# Louis' new collar and tag!



## schtuffy (May 17, 2010)

I don't have a picture of him wearing it...only a video of him trying to get it off. Besides, my suspicions were confirmed...his giant mane makes you almost not notice it's even on. Oh well, I still love it! :biggrin:


----------



## Tobi (Mar 18, 2011)

lol it's really cute!!!

I love "destroyer of worlds" on the tag! :becky:


----------



## RachelsaurusRexU (Sep 4, 2010)

Beautiful! Man, I wish I could afford Fetching Tags, I love them and they look amazing with Ella's Lead collars. At $30 a pop and with 5 dogs and the amount of money I've been spending on collars? Not gonna happen.


----------



## monkeys23 (Dec 8, 2010)

Thats a freaking adorable set!


----------



## schtuffy (May 17, 2010)

RachelsaurusRexU said:


> Beautiful! Man, I wish I could afford Fetching Tags, I love them and they look amazing with Ella's Lead collars. At $30 a pop and with 5 dogs and the amount of money I've been spending on collars? Not gonna happen.

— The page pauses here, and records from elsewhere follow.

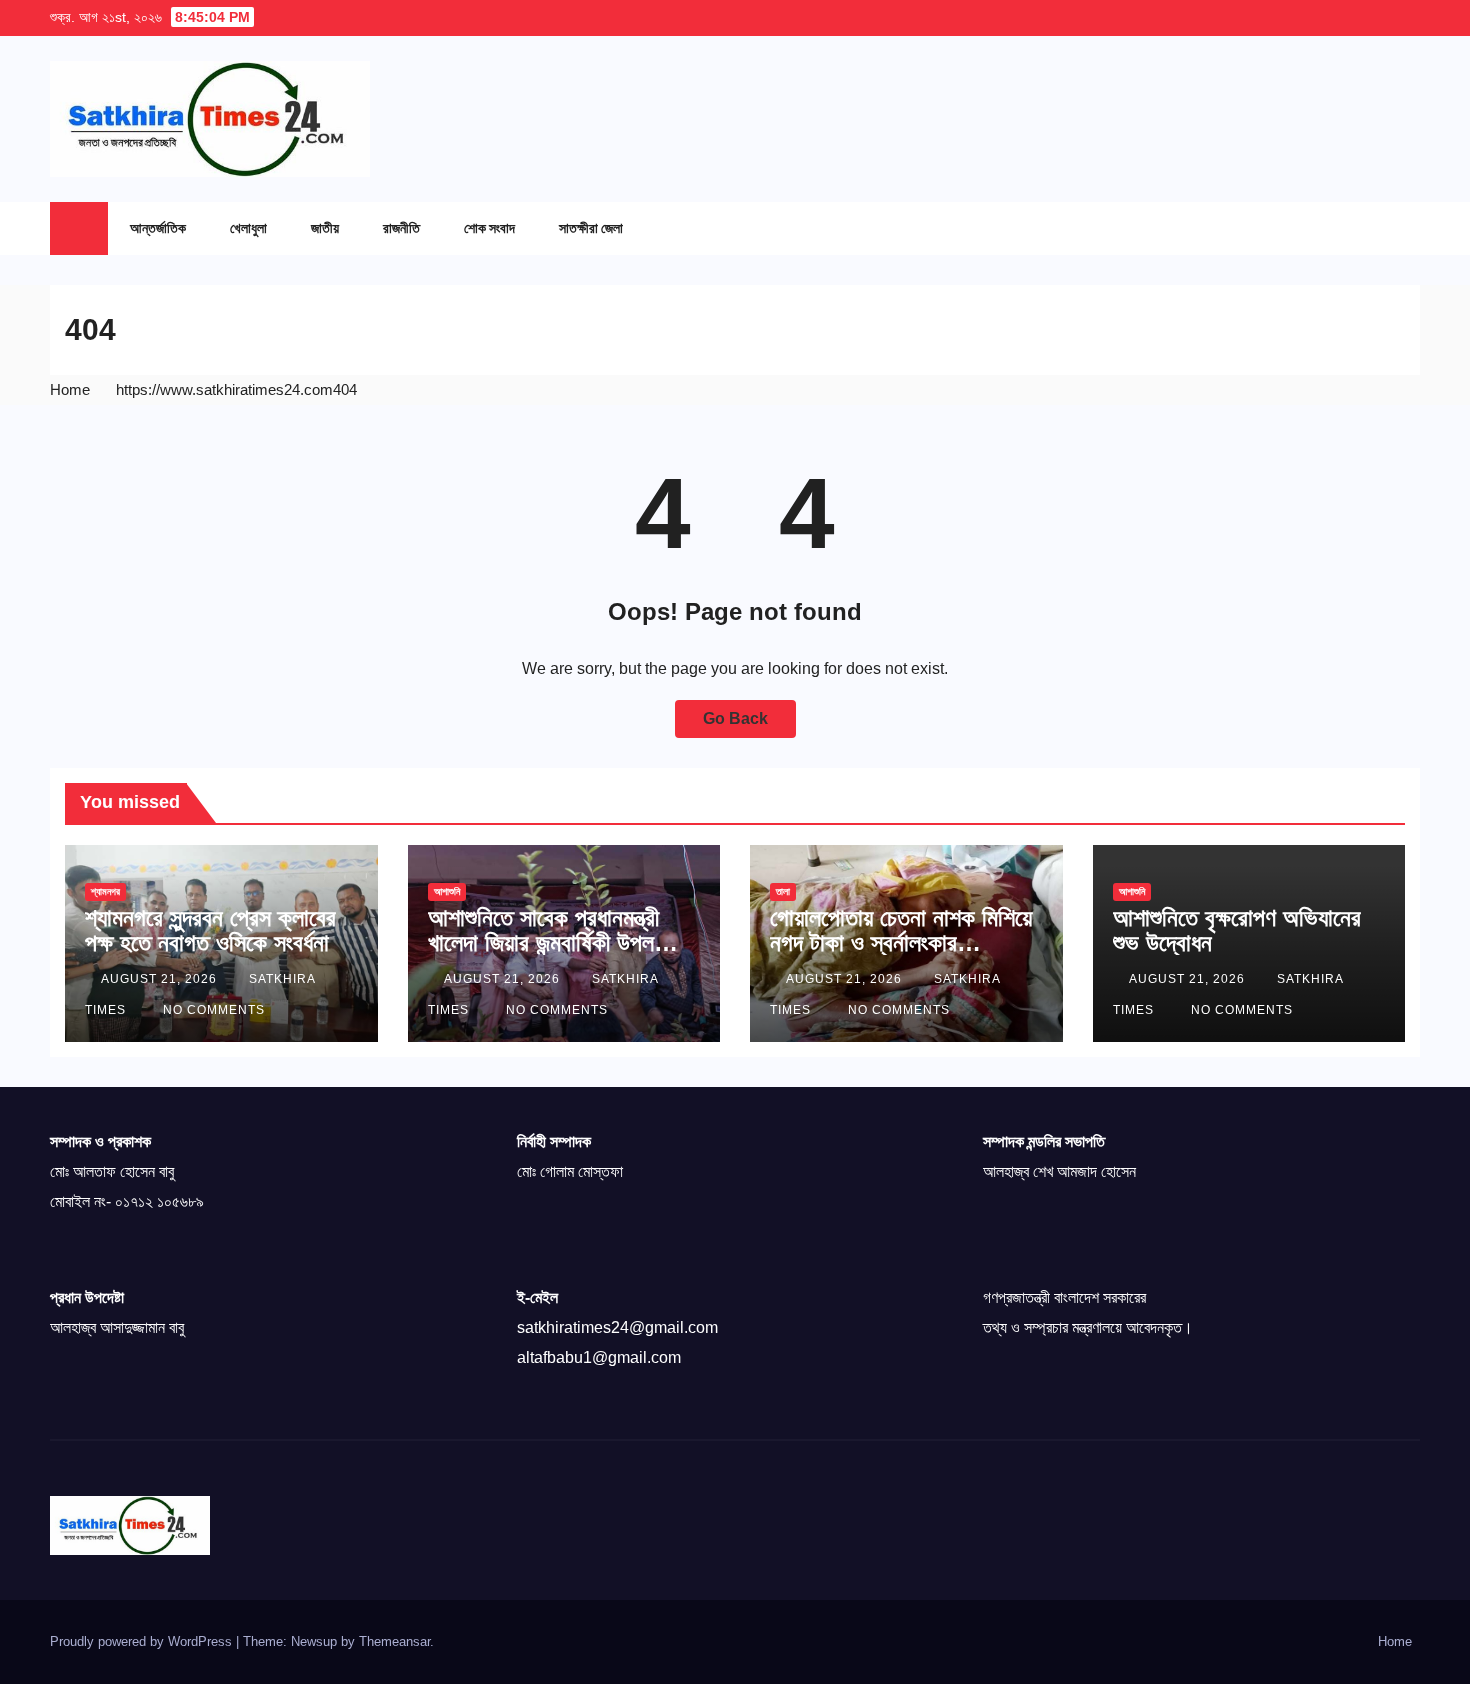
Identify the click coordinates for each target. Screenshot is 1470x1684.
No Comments (214, 1010)
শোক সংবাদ (489, 227)
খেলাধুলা (248, 227)
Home (70, 389)
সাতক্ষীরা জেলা (591, 227)
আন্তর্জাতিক (158, 227)
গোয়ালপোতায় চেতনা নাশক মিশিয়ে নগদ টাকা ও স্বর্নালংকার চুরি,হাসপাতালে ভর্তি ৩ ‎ (901, 942)
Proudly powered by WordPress (143, 1641)
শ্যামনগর (105, 891)
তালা (783, 891)
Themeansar (394, 1641)
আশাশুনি (447, 891)
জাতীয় (325, 227)
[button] (1365, 228)
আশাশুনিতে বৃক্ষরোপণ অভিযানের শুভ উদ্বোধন (1237, 930)
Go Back (735, 718)
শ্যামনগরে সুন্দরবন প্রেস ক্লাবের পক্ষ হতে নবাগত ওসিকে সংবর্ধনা (210, 930)
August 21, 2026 (161, 979)
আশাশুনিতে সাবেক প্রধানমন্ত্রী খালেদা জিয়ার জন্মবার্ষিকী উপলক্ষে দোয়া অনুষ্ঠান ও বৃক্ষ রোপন (552, 942)
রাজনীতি (401, 227)
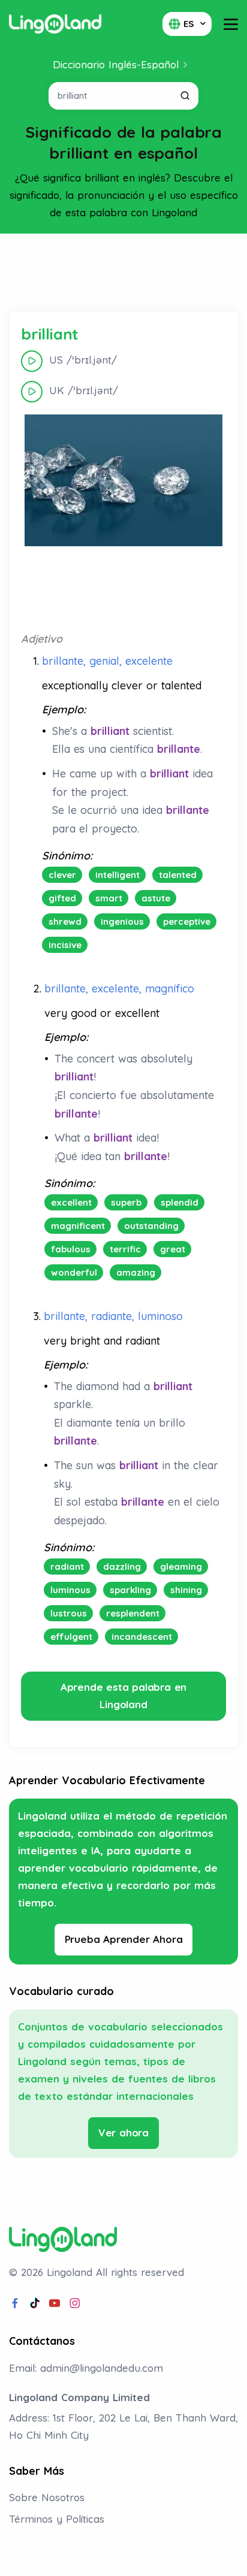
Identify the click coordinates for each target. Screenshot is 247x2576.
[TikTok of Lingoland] (34, 2303)
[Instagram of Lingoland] (75, 2303)
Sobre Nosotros (47, 2497)
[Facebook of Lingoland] (15, 2303)
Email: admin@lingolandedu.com (86, 2368)
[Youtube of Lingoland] (55, 2303)
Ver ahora (123, 2132)
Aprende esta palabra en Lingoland (123, 1696)
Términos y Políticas (56, 2519)
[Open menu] (231, 24)
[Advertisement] (123, 272)
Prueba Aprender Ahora (124, 1939)
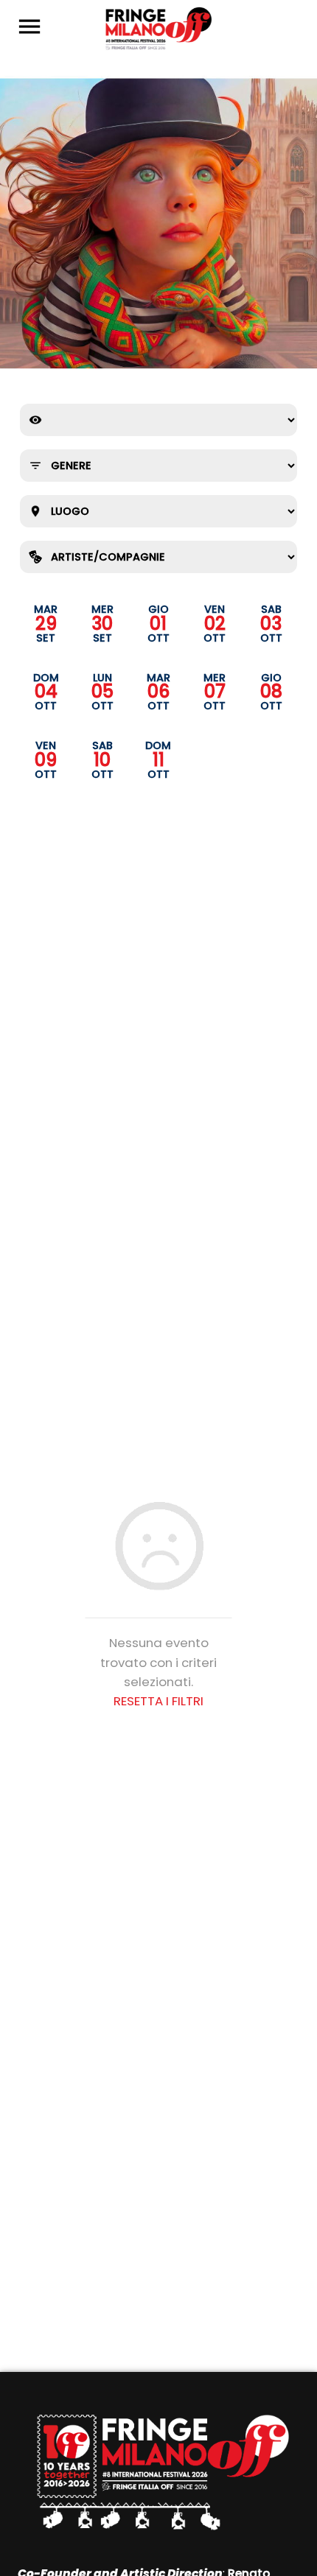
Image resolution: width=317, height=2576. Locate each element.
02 (215, 624)
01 (158, 624)
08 (271, 692)
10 (102, 760)
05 (102, 692)
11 (158, 760)
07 (215, 692)
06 (158, 692)
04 (46, 692)
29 (46, 624)
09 (46, 760)
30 (102, 624)
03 (271, 624)
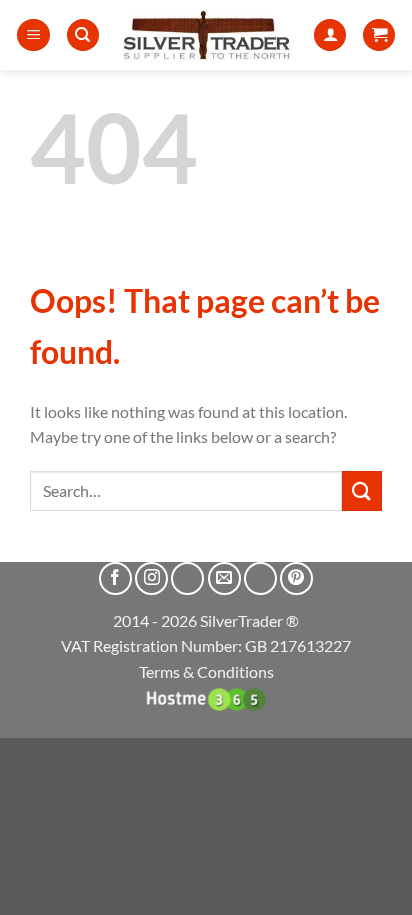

I did cringe when I bought them :frown: I snatched up the collar during a 20% off sale though!


----------



## frogdog (Aug 10, 2011)

Likin the colored bling...Louis is going to be stylin while he's strutting his pretty self around.


----------



## RachelsaurusRexU (Sep 4, 2010)

schtuffy said:


> I did cringe when I bought them :frown: I snatched up the collar during a 20% off sale though!


That's what I've been doing too!


----------



## nikkiluvsu15 (Jun 9, 2010)

Is that the McStolly Mix Genius? I love it :biggrin: Harleigh has the original McStolly Mix and it is one of my favorite collars ever!! Also love the tagline - so cute!!


----------



## minnieme (Jul 6, 2011)

Love it...so pretty! Can't wait to get Minnie one!


----------



## schtuffy (May 17, 2010)

nikkiluvsu15 said:


> Is that the McStolly Mix Genius?


Yup! :biggrin: I figured with his small collar width...to cram as many gems on there as possible, teehee!


----------



## hmbutler (Aug 4, 2011)

RachelsaurusRexU said:


> Beautiful! Man, I wish I could afford Fetching Tags, I love them and they look amazing with Ella's Lead collars. At $30 a pop and with 5 dogs and the amount of money I've been spending on collars? Not gonna happen.


Haha well how do you think I feel? I bought FOUR collars (for one dog) and had to pay shipping to Australia, then bought two fetching tags, had them shipped to Abi (Scarlett O') and then paid to have her ship them to me haha I cringe big time when I add up the total I spent on Duke's "neck" in a couple of days haha needless to say, the husband doesn't know what I spent :tongue:

And the collar and tag look amazing Sophie! You'll just have to trim Louis' fur huh :thumb: haha


----------



## chowder (Sep 7, 2008)

schtuffy said:


> Besides, my suspicions were confirmed...his giant mane makes you almost not notice it's even on. Oh well, I still love it! :biggrin:


I love them!! The tag is great! 

I've got the same problem....I could put a piece of clothesline rope on Rocky and you'd never know the difference so the poor boy doesn't get any fancy collars. Maybe we should buy them a fancy leather jacket instead!


----------